WORK REQUIRED -> Show each line below that contains the string "font", copying every such line in full.

********************

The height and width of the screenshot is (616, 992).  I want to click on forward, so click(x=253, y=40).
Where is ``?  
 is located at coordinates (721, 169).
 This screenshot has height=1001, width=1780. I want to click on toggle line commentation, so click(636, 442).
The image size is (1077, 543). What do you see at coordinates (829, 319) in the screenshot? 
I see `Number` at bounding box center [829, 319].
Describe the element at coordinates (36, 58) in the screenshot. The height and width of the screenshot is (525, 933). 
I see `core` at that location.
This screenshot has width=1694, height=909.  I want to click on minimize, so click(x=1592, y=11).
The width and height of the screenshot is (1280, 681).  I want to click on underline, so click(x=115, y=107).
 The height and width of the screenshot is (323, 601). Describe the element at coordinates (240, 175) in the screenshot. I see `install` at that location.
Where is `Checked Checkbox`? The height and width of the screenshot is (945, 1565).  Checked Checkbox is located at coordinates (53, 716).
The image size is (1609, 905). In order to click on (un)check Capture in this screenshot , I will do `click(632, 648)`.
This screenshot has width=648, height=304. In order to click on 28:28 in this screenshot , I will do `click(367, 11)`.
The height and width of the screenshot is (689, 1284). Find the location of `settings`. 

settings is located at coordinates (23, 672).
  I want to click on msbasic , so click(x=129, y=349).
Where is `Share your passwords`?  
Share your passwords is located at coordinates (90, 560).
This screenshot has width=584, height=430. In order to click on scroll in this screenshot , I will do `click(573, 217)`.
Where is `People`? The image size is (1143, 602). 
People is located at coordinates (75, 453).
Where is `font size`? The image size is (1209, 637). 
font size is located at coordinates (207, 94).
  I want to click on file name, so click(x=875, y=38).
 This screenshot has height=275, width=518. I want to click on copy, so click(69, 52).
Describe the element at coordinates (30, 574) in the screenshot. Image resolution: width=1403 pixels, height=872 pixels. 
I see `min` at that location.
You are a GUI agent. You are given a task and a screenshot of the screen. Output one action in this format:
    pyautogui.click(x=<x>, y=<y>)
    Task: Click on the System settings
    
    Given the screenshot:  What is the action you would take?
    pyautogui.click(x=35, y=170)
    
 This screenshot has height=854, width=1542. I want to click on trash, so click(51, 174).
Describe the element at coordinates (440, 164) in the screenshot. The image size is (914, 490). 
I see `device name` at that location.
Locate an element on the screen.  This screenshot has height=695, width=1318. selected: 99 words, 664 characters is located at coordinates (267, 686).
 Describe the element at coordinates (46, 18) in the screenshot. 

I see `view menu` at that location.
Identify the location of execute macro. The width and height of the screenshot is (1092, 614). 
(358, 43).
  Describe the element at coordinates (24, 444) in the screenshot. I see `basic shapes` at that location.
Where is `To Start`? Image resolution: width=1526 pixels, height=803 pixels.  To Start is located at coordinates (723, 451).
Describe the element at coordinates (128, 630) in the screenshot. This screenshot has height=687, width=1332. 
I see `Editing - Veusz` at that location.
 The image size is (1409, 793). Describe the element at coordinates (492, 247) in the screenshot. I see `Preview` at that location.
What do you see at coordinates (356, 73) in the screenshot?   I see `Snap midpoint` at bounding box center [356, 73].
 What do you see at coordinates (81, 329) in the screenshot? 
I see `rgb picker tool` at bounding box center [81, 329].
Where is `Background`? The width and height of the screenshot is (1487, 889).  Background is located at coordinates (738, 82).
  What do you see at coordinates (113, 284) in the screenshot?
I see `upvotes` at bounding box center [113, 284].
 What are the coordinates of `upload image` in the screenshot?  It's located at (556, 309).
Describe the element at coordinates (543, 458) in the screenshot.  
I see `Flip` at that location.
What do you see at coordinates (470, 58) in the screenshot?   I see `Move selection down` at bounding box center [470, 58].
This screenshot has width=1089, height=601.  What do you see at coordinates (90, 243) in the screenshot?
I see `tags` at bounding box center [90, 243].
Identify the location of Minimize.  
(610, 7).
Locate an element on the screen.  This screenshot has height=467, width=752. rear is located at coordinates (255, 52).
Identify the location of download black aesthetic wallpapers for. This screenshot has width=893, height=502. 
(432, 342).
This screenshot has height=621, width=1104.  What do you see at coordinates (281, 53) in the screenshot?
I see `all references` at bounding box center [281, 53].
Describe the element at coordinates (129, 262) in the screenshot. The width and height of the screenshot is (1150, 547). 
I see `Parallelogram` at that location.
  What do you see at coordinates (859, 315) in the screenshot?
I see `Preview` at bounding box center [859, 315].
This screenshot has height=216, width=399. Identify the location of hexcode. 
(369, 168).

********************

SOLUTION FOR THIS EXERCISE ->
Where is `font size`? The image size is (1209, 637). 
font size is located at coordinates (207, 94).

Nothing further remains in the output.